START SOURCE TEXT
Deep as we are into the new age of wokeism, one may easily forget that the first wave of what can only be described as political correctness gone bonkers actually started much earlier - and met its sharp end in May 2012.
For those who need a reminder, it was in May 2012 that the nine British-Pakistani men who formed the Rochdale child sex abuse ring were sentenced for crimes against white pubescent girls dating as far back as 1993. In subsequent years, more people have come forward and similar gangs have since been exposed. Though well over one thousand cases have now been recorded, each wove the same cursed tale: a vulnerable white girl, an abusive Pakistani man and a local authority that refused to help.
Too often we are told (mostly by The Guardian) that this is a multifarious issue. In reality, the problem is two-fold and disturbingly simple. Firstly, Pakistan is one of the worst countries in the world to be a woman and that level of ingrained misogyny does not humbly melt away when exported to Britain. This should not be a controversial statement.
Secondly, the ethnic makeup of this paedophilic gang should have been largely irrelevant, however race came to influence how authorities handled these cases. Colour should never play a role in justice.
The political left has always insisted that the police failed to act out of sheer incompetence, and not out of fear of increasing racial tensions in the community because the perpetrators overwhelming belonged to one minority group. By now I am sure most can accept that this is categorically untrue.
END SOURCE TEXT
START DATASET RECORDS
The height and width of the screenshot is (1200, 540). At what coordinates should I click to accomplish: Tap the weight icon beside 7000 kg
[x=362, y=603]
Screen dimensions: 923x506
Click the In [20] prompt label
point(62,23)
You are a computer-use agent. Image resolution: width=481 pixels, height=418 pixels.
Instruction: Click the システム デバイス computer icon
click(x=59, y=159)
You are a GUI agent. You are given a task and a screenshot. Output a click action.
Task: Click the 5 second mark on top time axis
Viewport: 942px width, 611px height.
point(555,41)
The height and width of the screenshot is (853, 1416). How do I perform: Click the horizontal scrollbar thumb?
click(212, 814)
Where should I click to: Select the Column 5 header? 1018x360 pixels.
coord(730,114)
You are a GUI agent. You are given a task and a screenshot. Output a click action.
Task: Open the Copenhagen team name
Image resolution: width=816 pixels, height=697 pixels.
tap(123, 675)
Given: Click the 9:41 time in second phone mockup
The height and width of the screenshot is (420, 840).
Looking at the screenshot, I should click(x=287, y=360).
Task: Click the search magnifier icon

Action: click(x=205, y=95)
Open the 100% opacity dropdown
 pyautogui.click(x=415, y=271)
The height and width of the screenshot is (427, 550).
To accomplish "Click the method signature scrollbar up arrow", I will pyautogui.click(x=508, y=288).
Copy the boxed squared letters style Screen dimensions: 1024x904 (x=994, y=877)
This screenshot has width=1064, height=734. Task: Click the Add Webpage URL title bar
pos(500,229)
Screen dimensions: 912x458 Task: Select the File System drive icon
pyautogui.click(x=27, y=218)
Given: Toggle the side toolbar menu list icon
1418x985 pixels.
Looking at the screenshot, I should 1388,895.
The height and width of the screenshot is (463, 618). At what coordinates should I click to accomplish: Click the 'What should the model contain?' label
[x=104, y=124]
END DATASET RECORDS
PROBLEM SET:
A) Quote the Rochdale commentary word for word, starting at "Deep as we are" and ending at "in May 2012.".
B) According to the Rochdale commentary, in what month and year were the nine men of the Rochdale ring sentenced?
C) Proceed with the Rochdale commentary from the point where it stops.

ACTIVITY ANSWERS:
A)
Deep as we are into the new age of wokeism, one may easily forget that the first wave of what can only be described as political correctness gone bonkers actually started much earlier - and met its sharp end in May 2012.

B) May 2012.

C)
What other reason could several officers have to purposely overlook the exploitation of vulnerable children? No excuse is good enough, but the fear of inciting a race war is at least rational, albeit totally misguided. If anything is going to fuel hate crime here in the UK, it's brushing these sorts of offenses under the table. That tends to irk people.
There is one notable exception to the performative wokeness embodied by the loony left and that is former Labour Home Secretary, Jack Straw. Though I am no fan of Straw personally, he was entirely right in suggesting that some men of Pakistani origin see young, working-class white girls as "easy meat". His remarks came after two Pakistani men who abused girls in Derby were sentenced. Unfortunately, in a sign of the times, he was immediately shouted down and branded a racist. Its rather difficult to imagine being cancelled for plain common sense today, I know.
We must stop making the mistakes of the past when it comes to 'PC' culture in Britain. It was the Left's failure to tackle the barbed issues surrounding immigration, and the influx of dangerous anti-western personalities, that allowed parties like UKIP to capitalise on it so effectively.
In their efforts to prevent a backyard race riot (that there was never any credible risk of in the first place), police and local authorities created new prejudices in a way that is not so dissimilar to when other underrepresented or marginalised groups are treated more favourably to rectify an historical injustice. The Labour Party's gender quotas and all-female shortlists for its parliamentary candidates, for example.
Today (February 3rd) as MPs debate two petitions about grooming gangs operating in the UK, we have a duty to remember the consequence of ignoring uncomfortable realities. The woke brigade must stop leading this country down the dangerous path of romanticising all ethnic cultures and truly recognise that minorities are not other, but equal.
Wokeism is nothing more than personal crusades masquerading as genuine social concern. Refuting that the UK is a racist country is not the same as denying racism exists within this country. Just because racism is outrageous and wrong does not make it right to filter out cases where people of colour do commit heinous acts. In fact, let's stop reducing people to a colour altogether.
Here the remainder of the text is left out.